Huseman joined the Traxxas TORC Series (TORC) in 2009 and he took on sponsorship by the series' title sponsor. He won five of the first six races that year, finishing the season with six wins and seven pole positions, and won the series' inaugural championship. Drivers in the series voted him the 2009 TORC Driver of the Year.

In the following year he competed in TORC and LOORS. He won 10 of 15 LOORRS events in 2010 which set a short course off-road racing record. He had 13 podium finishes with two 2nd-place finishes and one 3rd. Huseman was named the 2010 Driver of the Year by DirtSports Magazine. He finished second by three points in the TORC season standings. In that series he won five races, three 2nd places finishes and one 3rd. In 2011, Huseman decided to run in just the 2011 LOORS series. After winning the first four races, he added two more wins in rounds 9 and 10. These wins gave him 50 career victories. He was second in the 2011 LOORRS points when he died.

==Death==
On October 16, 2011, Huseman and his brother Jeff were traveling home to California from a race in Las Vegas, Nevada when the small Beechcraft 33 Bonanza airplane began having engine trouble.

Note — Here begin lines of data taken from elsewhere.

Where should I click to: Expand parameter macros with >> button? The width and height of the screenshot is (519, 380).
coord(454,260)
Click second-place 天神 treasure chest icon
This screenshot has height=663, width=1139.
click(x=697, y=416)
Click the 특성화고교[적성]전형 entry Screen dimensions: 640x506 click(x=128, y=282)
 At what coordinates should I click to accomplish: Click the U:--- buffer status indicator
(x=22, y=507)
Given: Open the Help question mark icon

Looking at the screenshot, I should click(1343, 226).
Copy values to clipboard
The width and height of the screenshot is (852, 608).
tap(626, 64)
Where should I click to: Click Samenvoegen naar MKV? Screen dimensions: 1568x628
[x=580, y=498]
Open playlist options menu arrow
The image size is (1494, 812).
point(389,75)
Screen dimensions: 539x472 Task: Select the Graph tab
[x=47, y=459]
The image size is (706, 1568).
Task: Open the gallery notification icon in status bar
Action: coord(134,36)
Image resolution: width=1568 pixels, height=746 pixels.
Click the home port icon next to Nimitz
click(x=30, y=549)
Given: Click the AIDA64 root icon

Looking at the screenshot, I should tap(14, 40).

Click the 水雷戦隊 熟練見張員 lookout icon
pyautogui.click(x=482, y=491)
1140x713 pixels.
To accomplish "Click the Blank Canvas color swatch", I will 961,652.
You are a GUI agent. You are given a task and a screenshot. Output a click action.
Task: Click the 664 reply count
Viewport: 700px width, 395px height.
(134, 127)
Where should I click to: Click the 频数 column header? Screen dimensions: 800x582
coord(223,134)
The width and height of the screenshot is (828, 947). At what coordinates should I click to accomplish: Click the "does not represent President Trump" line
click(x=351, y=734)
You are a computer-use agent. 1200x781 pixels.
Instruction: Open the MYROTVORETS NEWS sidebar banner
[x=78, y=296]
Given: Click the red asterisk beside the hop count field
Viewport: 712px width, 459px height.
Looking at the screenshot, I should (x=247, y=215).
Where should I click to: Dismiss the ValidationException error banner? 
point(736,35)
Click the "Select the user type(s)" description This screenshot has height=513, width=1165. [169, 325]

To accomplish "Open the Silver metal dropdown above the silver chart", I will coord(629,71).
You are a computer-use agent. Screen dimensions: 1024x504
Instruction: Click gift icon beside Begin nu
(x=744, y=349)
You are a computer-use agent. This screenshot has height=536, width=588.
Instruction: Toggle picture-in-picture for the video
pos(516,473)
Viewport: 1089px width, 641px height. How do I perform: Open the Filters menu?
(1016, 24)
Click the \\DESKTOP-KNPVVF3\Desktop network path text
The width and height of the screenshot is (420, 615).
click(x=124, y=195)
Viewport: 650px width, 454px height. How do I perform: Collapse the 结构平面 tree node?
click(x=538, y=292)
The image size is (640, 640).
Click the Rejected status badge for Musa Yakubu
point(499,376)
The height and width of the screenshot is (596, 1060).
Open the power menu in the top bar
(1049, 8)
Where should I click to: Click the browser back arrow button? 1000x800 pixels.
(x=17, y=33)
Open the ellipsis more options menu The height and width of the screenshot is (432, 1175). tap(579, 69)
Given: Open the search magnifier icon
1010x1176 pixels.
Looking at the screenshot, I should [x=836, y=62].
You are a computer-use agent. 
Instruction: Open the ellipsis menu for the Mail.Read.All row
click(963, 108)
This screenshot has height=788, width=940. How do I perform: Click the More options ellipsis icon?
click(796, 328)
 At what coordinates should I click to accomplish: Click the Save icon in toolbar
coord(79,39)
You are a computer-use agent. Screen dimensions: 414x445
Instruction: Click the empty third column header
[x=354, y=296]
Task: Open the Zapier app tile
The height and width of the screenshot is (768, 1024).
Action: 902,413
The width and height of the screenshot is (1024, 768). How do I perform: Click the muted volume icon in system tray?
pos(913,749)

Huseman had called his mother on his cell phone to tell her about the trouble. The aircraft crashed as pilot Daniel Hicks was attempting to make an emergency landing at the Barstow-Daggett Airport in the Mojave Desert and left Huseman and two other passengers dead.

Huseman's brother and chief mechanic Kevin Huseman did a ceremonial full-speed lap with his truck before the start of the following race at Las Vegas Motor Speedway. His truck number 36 has been retired by LOORRS in the Pro 4 class.